Hugh Jackman and Terrence Howard talk about working with Denis Villeneuve.
Terrence Howard may have starred in Oscar-nominated films and worked alongside Hollywood’s elite. But according to the Prisoners actor, it took a little-known Canadian filmmaker to fully realize his potential.
“Last night I watched the film for the very first time and I didn’t see me,” Howard said during a press conference Saturday morning at the Toronto International Film Festival. “I felt like an actor was born under these hands.”
The hands in questions are those of Denis Villeneuve, a director known in Canadian film circles for his depiction of the 1989 Montreal Massacre, Polytechnique, and the Middle Eastern mystery drama Incendies, for which he was nominated for an Academy Award.
But after getting his hands on a copy of Aaron Guzikowski’s morally ambiguous abduction thriller, Prisoners—which had been making its rounds in the American film market for over three years—the independent filmmaker decided to go south of the border to create his first major motion picture.
Prisoners tells the story of a pair of fathers—played by Hugh Jackman and Howard—who take justice into their own hands after their children are abducted during a Thanksgiving day celebration.
The result, according to Jackman, is one of the more dynamic offerings in the thriller milieu, thanks in part to a plot that shied away from the cliché-riddled storylines generally associated with the genre.
“In the DNA of Aaron (Guzikowski)’s script was a more ambitious film,” Jackman said. “Not just one that grips you and keeps you on the edge of your seat, but one that actually makes you contemplate it for days after.”
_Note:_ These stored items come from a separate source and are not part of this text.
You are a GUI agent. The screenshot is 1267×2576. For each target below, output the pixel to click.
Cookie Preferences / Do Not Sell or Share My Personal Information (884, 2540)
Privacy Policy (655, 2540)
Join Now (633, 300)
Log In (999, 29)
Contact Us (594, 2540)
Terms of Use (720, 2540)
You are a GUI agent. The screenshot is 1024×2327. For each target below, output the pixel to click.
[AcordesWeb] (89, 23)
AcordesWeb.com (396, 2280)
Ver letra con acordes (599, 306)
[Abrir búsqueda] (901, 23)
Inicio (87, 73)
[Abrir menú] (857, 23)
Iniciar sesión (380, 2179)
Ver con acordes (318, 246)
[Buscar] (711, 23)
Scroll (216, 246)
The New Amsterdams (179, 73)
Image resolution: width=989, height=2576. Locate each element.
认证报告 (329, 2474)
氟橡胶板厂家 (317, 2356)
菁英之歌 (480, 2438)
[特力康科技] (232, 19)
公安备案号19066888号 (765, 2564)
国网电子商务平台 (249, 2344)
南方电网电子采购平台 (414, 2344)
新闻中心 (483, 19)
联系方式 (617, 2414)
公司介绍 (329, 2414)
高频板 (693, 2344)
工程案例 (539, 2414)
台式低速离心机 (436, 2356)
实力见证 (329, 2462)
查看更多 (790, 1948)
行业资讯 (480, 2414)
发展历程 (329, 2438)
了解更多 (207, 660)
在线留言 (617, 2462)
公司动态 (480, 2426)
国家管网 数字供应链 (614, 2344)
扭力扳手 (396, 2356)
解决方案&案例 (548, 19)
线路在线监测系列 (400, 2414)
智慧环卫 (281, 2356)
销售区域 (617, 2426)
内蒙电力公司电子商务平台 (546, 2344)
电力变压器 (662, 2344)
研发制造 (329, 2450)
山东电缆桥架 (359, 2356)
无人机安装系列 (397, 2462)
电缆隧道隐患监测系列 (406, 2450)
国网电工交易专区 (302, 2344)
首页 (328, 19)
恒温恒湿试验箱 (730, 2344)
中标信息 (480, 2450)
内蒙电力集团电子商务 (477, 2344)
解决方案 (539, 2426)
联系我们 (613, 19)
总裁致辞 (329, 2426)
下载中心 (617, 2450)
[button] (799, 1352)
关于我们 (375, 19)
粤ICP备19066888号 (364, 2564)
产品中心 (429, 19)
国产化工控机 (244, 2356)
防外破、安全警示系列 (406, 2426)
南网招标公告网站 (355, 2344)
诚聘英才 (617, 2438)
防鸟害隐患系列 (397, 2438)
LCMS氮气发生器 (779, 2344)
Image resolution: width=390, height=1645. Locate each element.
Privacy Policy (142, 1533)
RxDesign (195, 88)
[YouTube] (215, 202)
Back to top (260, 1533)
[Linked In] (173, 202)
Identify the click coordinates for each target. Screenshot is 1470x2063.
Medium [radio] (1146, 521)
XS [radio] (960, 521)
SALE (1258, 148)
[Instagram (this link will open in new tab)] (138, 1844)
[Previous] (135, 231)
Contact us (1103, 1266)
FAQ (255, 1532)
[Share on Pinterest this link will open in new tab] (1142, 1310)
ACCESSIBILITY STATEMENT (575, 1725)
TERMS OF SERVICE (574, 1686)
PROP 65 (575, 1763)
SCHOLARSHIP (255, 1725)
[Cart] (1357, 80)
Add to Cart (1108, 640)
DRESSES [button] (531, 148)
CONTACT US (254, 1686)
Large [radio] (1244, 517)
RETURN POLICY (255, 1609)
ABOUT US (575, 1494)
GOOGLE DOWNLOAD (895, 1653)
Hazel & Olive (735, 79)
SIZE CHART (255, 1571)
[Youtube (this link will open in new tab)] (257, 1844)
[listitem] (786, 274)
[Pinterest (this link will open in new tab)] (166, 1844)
All of which proved especially difficult for Jackman and co-star Maria Bello—who plays his wife in the movie—during preparation for the film and long days on set.
“We have kids the same age,” Bello said. “I couldn’t even use my 12 and a half-year-old boy in my body while I was acting…because that depth of pain, I can’t imagine what the families who are going through this really go through every day.”
But according to Jackman, the success of the film lies in its ability to allow viewers to confront their own personal anxieties about the situation from the safety of their own seats.
“This touches on really elemental fears that we all collectively have, which is why the film was cathartic to film and cathartic to watch,” Jackman said. “There’s a reason we don’t just go to see comedies. Somehow as humans we also need to touch on the real elemental fears we push down everyday of our lives.”